19. The electrophotographic printing system of claim 18 wherein the device for rupturing the microcapsules is a microwave generating device.

20. The electrophotographic printing system of claim 18 wherein the device for rupturing the microcapsules is a pressure creating device.

Description:

BACKGROUND OF THE INVENTION

[0001] 1. Technical Field

[0002] This invention relates to electrophotographic printers. Such printers generally operate by forming an electrical latent image, developing that latent image with a toner, transferring the resultant toner image onto a transfer substrate such as a sheet of paper and then fixing the toner image on the transfer substrate by means of pressure, heat, etc. This invention is particularly concerned with the use of microencapsulated toner particles in such electrophotographic printers in order to produce colored images.

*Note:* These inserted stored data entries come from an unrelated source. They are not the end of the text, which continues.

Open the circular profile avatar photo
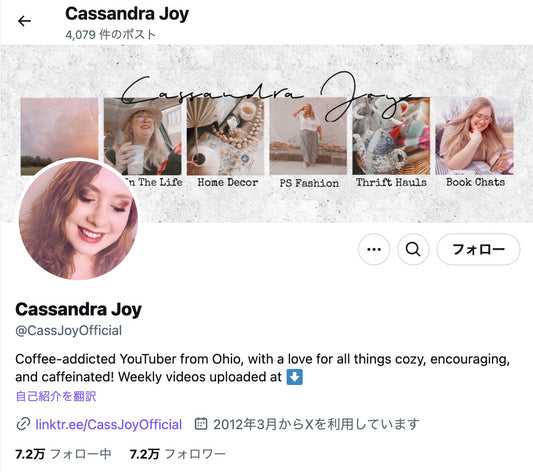The height and width of the screenshot is (472, 533). (79, 220)

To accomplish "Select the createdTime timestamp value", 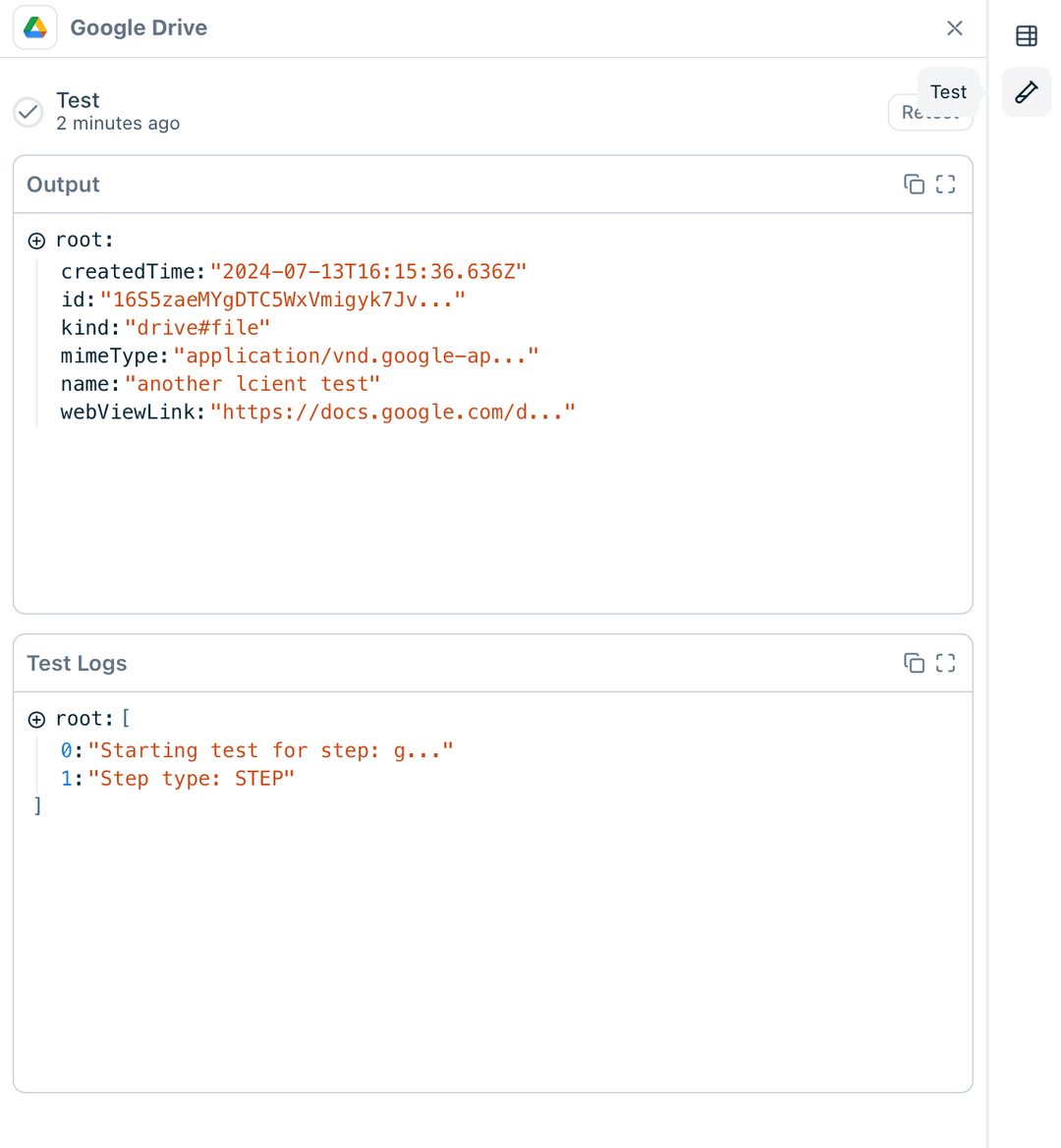I will [368, 272].
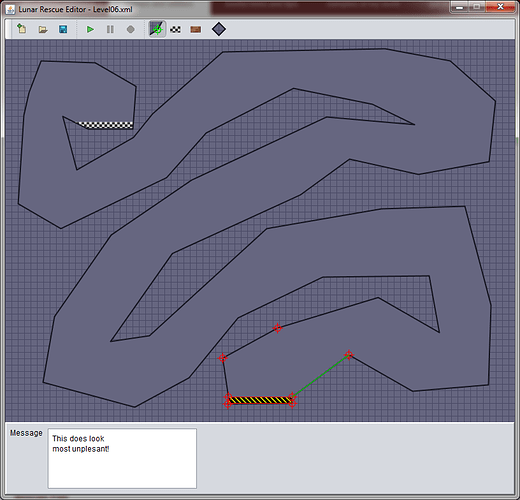Click the New Level file icon
The height and width of the screenshot is (500, 520).
22,29
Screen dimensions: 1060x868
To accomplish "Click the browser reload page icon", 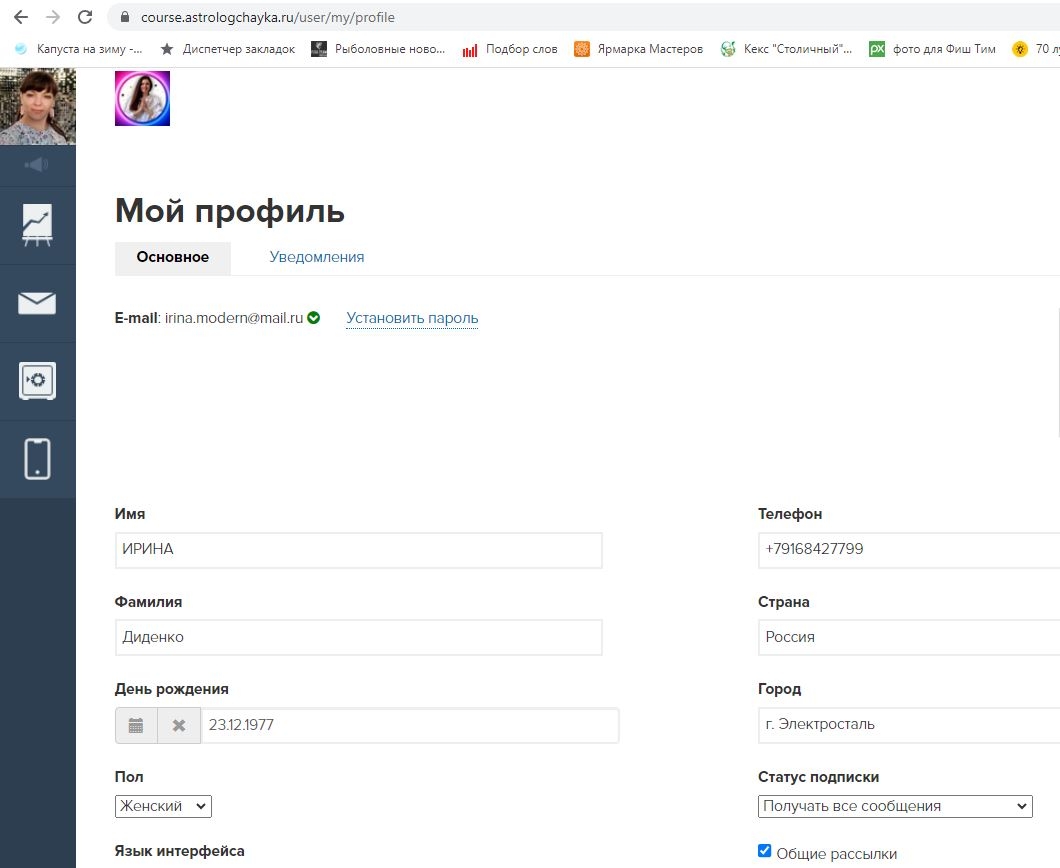I will click(x=85, y=17).
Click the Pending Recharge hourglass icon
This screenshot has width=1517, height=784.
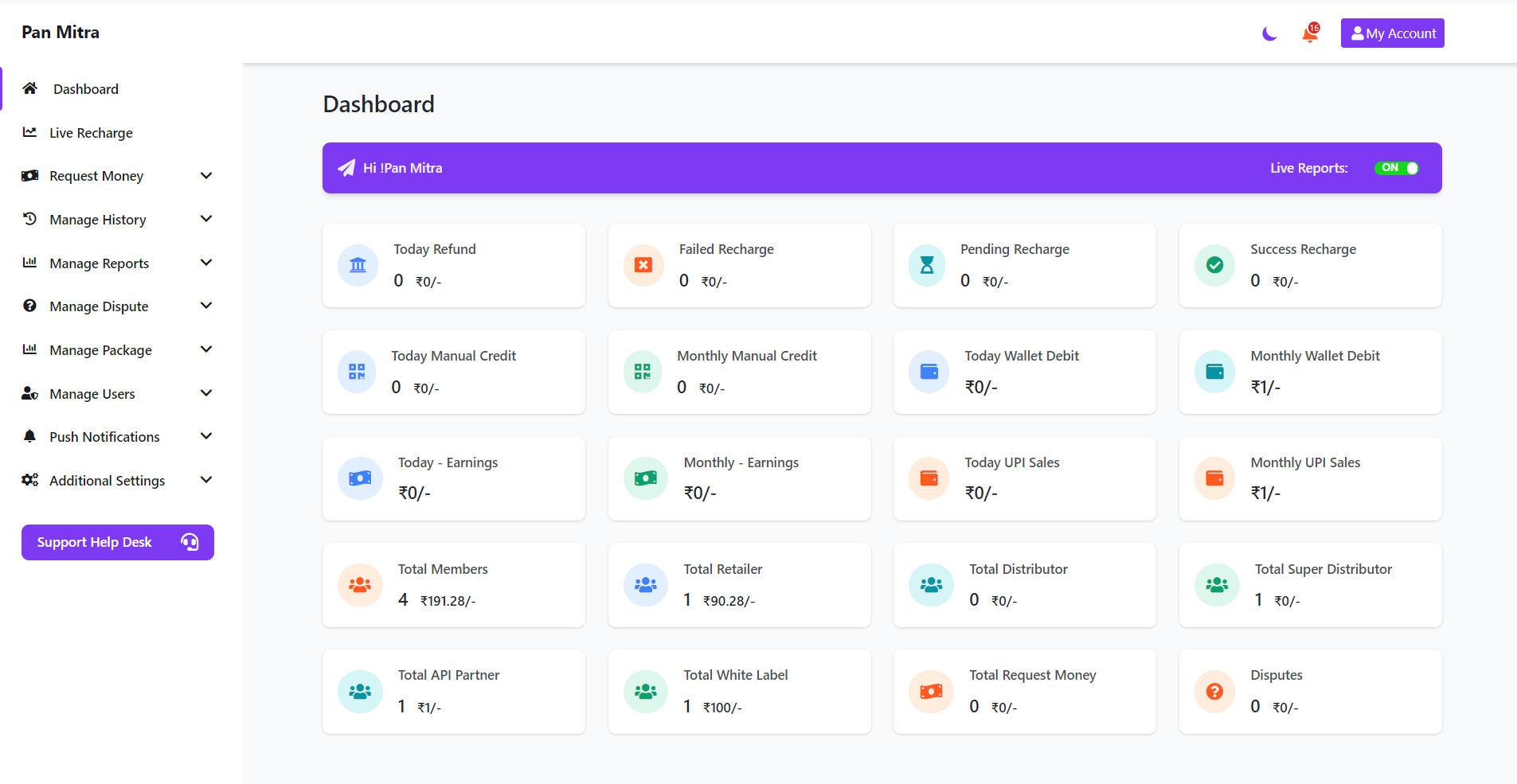click(x=928, y=265)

[0003] 2. Description of Related Art

[0004] Many electrophotographic toner compositions employ microcapsule components that are comprised of a polymeric shell that surrounds a core material that includes: (1) polymer binder compositions, (2) magnetizable materials and (3) colorants (pigments, dyes or mixtures thereof). For example, U.S. Pat. No. 4,803,144 teaches use of encapsulated, electrostatographic toner particles having a pressure rupturable shell that encapsulates a pressure fixable adhesive core material that also contains a colorant and a magnetizable substance. The outer surface of the shell also is provided with a white electroconductive powder.

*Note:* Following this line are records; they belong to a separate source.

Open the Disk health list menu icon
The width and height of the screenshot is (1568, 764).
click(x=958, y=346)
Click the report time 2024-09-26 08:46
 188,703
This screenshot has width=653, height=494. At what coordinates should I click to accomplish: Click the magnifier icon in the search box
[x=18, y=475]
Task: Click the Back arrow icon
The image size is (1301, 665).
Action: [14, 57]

[0005] U.S. Pat. No. 4,476,211 (“the '211 patent”) also discloses a pressure fixing process whose toner particles are provided with a colored electroconductive powder on the outer surface of the toner capsules. Such a colored electroconductive powder (e.g., carbon black and colloidal graphite) are spray dried on to the toner particles together with a wet toner dispersion material.

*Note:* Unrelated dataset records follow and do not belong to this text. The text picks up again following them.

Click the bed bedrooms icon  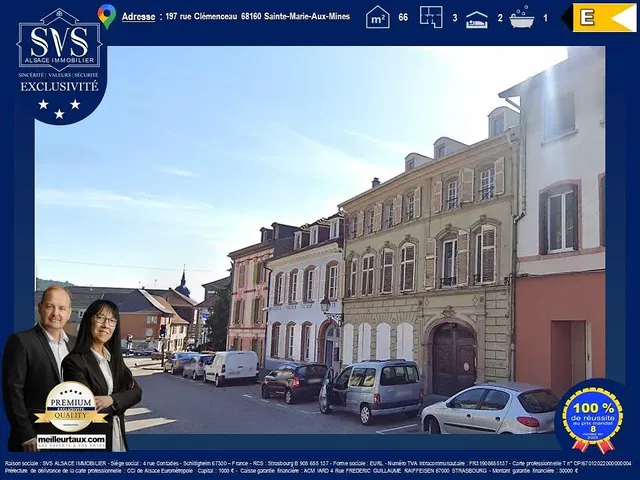(477, 18)
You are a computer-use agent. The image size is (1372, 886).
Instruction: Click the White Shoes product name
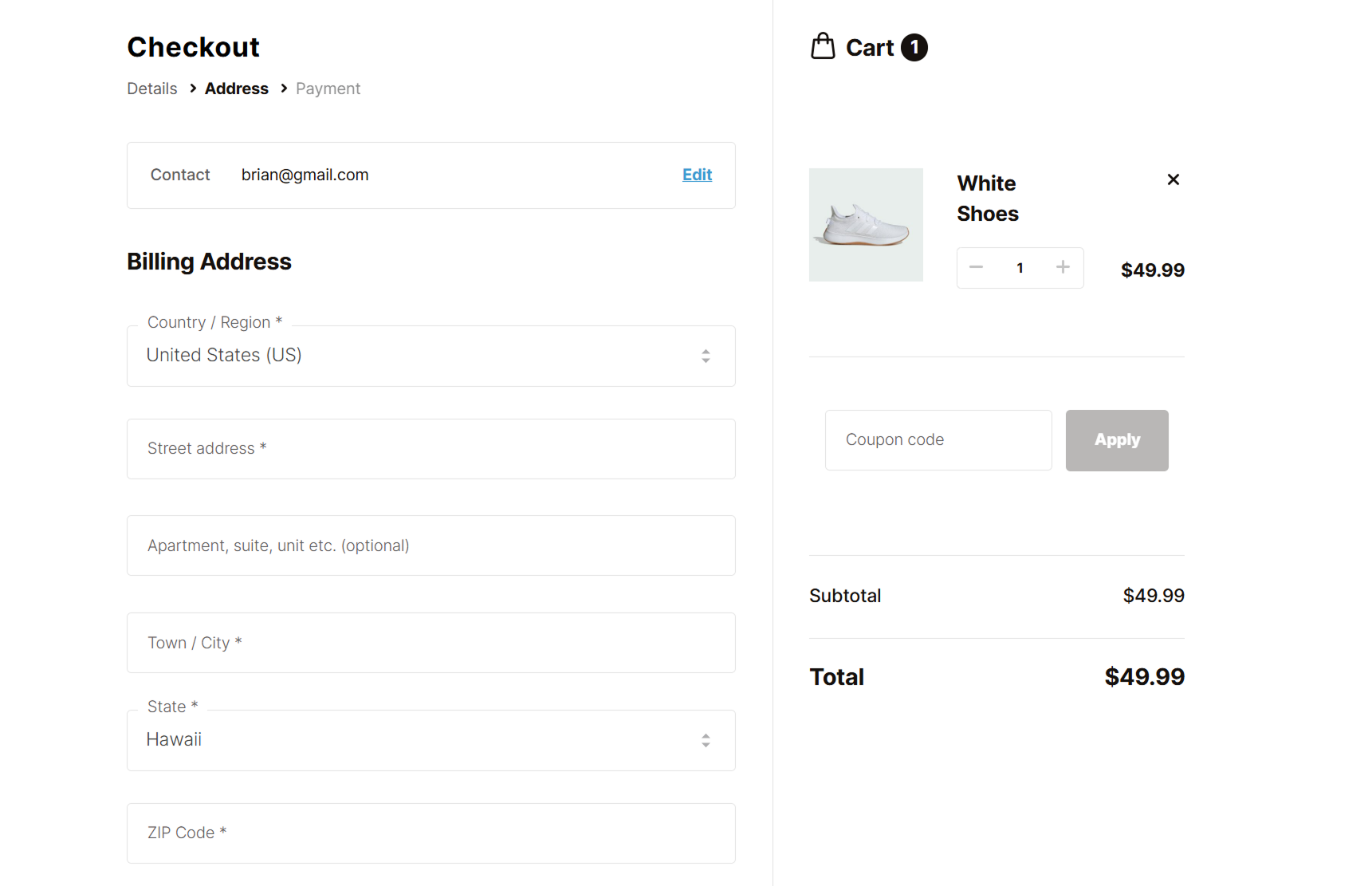pos(988,199)
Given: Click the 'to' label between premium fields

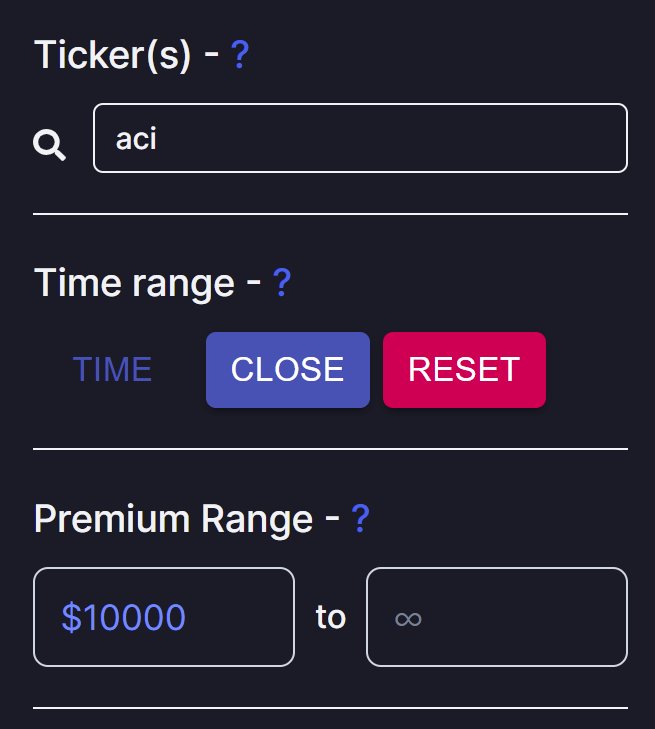Looking at the screenshot, I should coord(331,617).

[0006] The methods by which toner particle core materials have been microencapsulated by a shell material vary considerably. For example, so-called “interfacial polymerization” methods are described in U.S. Pat. Nos. 3,577,515, and 3,429,827. So-called “inner polymerization” methods are described in U.S. Pat. Nos. 3,660,304, 3,726,804, 3,796,669 and 2,969,330. “Phase separation” methods are described in U.S. Pat. Nos. 2,800,457, 2,800,458, 3,041,289, and 3,205,175. Various “outer polymerization” methods are described in U.S. Pat. Nos. 4,087,376, 4,089,802, 3,100,103, and 4,001,140. Several “fusion-dispersion-cooling” methods are described in U.S. Pat. No. 3,167,602.

[0007] A survey of the teachings of such patents also suggests that placement of colorant materials inside a microcapsule's polymeric shell have created certain problems that have not been completely recognized and/or solved. For example, the fix level of a developed image made from encapsulated toner particles by heat and pressure fixing methods is generally dependent on the rate of, and extent of, diffusion of the adhesive/colorant components that are “squeezed out” of a ruptured microcapsule. These adhesive/colorant components have two major functions. The adhesive component must fix to the paper (or other substrate) and the colorant component must present itself to the view of a human observer. The initial fix, that is the fix level in the first minute or so after shell rupture (especially under low fixing pressures of about 2,000 psi) is usually only about 5 to about 30 percent. To some degree, these low initial fix levels follow from the fact that some of the core components are primarily concerned with carrying out chemical reactions involving the dyes and/or pigments released when the shell is ruptured—rather than the chemical and/or physical reactions needed to fix the ruptured microcapsule to the substrate. That is to say that in many microcapsule-employing toner systems, in order to present itself to human view, the colorant must chemically react with a core ingredient (e.g., an adhesive resin or other auxiliary core compound or composition) under the exposed (i.e., ruptured shell) conditions and that these color-producing chemical reactions may inhibit the physico-chemical reactions needed to fix the adhesive to the print medium.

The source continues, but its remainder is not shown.